[ClusterLabs] Position of pacemaker in today's HA world

Fri Oct 5 12:34:10 EDT 2018

On Fri, 2018-10-05 at 13:47 +0200, Jan Pokorný wrote:
> Hello HA enthusiasts,
> 
> I've come by an interesting article on the topic of how high
> availability (possibly, I couldn't witness this first hand since
> I don't have a time machine, but some of you can perhaps comment
> if the picture matches own experience) historically evolved
> from the perspective of database engines.  In part, it may be
> a promo for a particular product but this is in no way an attempt
> to endorse it -- the text comes informative on its own merit:
> 
> <https://www.cockroachlabs.com/blog/brief-history-high-availability/>
> 
> It perpetuates how the first, easy step towards "ideal HA" was
> an active-passive setup, moreover with statefull resources (like DBs)
> first using synchronous replication of the state and hence their
> overall availability relying on the backup being functional,
> then asynchronously, allowing for losing bits.
> (Note that any non-trivial application will always require some
> notion of rather persistent state -- as mentioned several times
> in this venue, stateless services do not need to bother with all
> the "HA coordination" burden since there are typically light-weight
> alternatives for "bring services up in this order" type of tasks,
> hence I explicitly exclude them from further discussion).
> 
> Then it talks about "sharding" (I must admit I haven't heard this
> term before), splitting a two-node active-passive monolith into
> multiple active-passive pairs, using some domain-specific cuts
> (like primary key ranges for tables in DB) + some kind of gateway
> in front of them and used to route the requests to the corresponding
> pair.
> 
> Finally, the evolution brought us to active-active setups, that
> typically solve the consistency issues amongst partly independent
> nodes with after-the-fact conflict reconciliation.  Alternative
> to this is an before-the-fact consensus negotiation on what the
> next "true" shared state will be -- they call this arrangement
> multi-active in the arrangement, and apparently, it means that
> the main mechanisms, membership and consensus, of corosync-pacemaker
> stack are duplicated privately on this resource level.
> 
> * * *
> 
> This brings me to what I want to discuss -- relevancy of
> corosync-pacemaker clusters in the light of increasingly common
> resource-level "private" clustering (amongst other trends like
> a push towards containerization), and how to perhaps rearticulate
> it's mission to stay relevant for years to come.
> 
> I perceive the pacemaker's biggest value currently in:
> 
> * HA-fying plain non-distributed services, either as active-passive
>   or even active-active provided that "shared state" problem is
>   either non-existent or off-loaded elsewhere -- distributed file
>   system/storage, distributed DB, etc.
> 
> * helping in the "last mile" for multiple-actors-ready active-passive
>   services (matches multi-role resource agent arrangement)
> 
> * multisite/cluster-of-clusters handling in combination with booth
> 
> and their (almost) arbitrarily complex combinations, all while
> achieving proper sanity through node-level isolation should the
> HA-damaging failures occur.

Agreed, though I'd put node-level isolation as the number one
advantage. It's the main ingredient missing from resource-level HA.

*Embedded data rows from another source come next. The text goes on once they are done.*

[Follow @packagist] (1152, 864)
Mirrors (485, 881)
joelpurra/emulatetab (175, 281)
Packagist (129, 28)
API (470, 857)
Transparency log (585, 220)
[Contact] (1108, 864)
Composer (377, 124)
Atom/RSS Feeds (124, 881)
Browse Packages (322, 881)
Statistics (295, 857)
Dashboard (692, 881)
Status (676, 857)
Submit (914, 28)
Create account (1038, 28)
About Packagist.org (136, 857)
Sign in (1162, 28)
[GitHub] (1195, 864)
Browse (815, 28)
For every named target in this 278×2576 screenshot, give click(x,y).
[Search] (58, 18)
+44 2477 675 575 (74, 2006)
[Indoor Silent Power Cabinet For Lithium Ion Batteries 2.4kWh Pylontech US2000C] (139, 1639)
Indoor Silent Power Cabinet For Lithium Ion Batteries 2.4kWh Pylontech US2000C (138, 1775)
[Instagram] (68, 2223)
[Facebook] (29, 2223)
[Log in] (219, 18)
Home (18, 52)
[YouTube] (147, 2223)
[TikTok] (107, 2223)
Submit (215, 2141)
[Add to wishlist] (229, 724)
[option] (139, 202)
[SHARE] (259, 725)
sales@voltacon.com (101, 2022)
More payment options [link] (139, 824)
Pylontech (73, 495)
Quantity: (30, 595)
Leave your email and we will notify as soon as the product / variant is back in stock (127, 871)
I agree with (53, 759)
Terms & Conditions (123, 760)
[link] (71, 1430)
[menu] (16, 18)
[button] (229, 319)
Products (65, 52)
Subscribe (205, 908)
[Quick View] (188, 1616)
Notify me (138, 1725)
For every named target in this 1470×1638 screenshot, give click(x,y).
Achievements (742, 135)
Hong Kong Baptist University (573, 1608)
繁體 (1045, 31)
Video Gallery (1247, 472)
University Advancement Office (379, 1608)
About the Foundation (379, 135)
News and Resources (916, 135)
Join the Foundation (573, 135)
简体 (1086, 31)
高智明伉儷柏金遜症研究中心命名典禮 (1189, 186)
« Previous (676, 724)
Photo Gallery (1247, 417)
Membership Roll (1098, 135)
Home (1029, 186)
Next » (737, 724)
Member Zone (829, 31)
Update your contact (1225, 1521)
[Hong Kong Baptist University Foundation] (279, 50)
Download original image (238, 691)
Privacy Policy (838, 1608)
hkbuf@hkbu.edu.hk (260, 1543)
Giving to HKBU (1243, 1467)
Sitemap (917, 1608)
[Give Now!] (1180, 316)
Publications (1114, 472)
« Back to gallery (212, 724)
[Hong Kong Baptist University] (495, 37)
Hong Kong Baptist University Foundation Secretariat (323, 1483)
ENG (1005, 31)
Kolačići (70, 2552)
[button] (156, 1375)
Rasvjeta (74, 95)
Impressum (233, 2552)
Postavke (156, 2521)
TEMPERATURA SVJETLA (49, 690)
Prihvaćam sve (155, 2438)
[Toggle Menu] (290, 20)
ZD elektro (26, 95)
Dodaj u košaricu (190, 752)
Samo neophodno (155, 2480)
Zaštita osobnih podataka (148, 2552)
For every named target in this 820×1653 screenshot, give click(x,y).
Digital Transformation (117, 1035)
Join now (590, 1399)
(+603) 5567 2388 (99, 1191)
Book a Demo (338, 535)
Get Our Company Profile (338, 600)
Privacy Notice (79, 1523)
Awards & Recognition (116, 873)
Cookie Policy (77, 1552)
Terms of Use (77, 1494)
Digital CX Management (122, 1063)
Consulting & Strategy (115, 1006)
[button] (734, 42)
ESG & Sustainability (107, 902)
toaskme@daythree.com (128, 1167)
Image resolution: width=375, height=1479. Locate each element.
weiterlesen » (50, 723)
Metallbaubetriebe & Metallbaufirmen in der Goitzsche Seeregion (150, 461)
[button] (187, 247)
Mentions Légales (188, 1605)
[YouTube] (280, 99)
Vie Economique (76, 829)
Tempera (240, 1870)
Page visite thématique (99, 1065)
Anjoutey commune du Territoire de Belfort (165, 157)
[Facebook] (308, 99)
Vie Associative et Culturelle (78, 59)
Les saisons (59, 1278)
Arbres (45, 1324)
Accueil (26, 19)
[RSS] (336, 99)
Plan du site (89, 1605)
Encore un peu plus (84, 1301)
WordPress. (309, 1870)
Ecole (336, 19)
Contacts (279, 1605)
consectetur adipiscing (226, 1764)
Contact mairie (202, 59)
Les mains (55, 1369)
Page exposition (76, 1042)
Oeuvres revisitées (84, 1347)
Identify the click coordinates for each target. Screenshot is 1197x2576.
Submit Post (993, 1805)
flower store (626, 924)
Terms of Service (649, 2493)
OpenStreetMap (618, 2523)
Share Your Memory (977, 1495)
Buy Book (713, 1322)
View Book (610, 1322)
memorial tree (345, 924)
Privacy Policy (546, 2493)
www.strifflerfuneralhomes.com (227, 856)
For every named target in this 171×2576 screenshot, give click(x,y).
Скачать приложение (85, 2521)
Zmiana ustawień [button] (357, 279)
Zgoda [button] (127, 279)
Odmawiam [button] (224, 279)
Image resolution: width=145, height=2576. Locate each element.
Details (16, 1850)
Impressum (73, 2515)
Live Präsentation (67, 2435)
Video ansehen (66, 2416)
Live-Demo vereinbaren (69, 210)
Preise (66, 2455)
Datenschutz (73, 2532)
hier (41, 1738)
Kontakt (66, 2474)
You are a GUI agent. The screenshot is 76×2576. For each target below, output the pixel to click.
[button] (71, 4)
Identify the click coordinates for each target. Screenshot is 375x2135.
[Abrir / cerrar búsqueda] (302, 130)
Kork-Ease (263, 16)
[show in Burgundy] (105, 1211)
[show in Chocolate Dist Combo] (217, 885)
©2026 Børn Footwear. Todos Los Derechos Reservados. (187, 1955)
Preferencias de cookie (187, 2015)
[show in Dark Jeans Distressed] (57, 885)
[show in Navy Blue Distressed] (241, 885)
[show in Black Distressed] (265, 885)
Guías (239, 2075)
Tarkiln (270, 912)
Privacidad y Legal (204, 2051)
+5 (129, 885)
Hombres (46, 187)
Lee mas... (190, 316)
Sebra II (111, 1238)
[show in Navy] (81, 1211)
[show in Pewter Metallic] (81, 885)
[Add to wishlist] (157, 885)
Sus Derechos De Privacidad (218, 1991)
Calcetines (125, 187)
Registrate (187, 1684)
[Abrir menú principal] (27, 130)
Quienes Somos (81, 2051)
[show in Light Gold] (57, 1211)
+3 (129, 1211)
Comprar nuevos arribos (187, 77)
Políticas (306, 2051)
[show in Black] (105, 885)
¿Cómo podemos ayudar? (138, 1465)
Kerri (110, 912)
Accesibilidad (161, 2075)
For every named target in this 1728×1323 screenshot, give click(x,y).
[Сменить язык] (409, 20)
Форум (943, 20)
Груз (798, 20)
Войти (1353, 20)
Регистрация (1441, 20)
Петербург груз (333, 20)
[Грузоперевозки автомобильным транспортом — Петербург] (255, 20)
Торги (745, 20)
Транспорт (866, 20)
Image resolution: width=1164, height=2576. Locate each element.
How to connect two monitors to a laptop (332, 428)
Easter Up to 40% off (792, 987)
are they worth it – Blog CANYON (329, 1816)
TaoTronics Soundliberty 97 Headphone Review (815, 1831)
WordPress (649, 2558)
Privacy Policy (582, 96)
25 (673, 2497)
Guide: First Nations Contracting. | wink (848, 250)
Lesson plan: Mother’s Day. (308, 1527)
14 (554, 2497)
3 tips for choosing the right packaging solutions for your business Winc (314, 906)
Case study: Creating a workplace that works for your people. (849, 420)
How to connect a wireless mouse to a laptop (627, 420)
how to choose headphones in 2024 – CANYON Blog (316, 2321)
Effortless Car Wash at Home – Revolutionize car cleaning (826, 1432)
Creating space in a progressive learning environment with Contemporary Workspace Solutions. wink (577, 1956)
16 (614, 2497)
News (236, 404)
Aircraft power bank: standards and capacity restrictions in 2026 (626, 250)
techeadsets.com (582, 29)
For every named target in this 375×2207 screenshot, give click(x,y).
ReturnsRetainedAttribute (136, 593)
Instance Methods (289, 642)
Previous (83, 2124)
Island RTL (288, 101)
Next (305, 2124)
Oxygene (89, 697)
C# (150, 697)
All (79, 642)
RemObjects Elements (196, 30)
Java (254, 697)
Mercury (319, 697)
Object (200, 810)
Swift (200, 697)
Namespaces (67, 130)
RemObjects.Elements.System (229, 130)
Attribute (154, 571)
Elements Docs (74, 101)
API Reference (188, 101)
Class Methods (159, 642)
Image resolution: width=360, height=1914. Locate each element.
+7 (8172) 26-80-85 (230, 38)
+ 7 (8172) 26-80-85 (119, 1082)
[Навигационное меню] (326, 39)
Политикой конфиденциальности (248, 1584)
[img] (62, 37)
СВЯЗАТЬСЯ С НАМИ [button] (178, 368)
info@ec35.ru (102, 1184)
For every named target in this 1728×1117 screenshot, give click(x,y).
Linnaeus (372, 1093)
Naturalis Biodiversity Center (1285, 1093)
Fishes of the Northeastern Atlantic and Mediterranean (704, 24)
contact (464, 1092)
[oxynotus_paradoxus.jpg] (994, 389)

If by complex combinations you mean pacemaker's constraints, I'd put
that as the number two advantage, because it allows expression of
complex inter-resource dependencies, which obviously a single resource
can't do by itself at the resource level.

> On the other hand, with a standalone self-clustering resources
> (at best, they could reuse the facilities of corosync alone for
> their function), perhaps the only value added would be this
> "isolation" part, but then, stonith-ng/pacemaker-fenced together
> with static configuration file would be all that's needed so that
> such resource can hook into it.  Note that both "sharding

A standalone fence daemon is an interesting idea that was tentatively
tried at one point but abandoned for lack of interest. I think it could
greatly help resource-level HA techniques if there were a de facto
standard for that, but there doesn't seem to be any interest from those
communities, other than DLM. Partly they don't understand the value of
fencing, but partly it requires a considerable amount of additional
effort for something outside their core strength.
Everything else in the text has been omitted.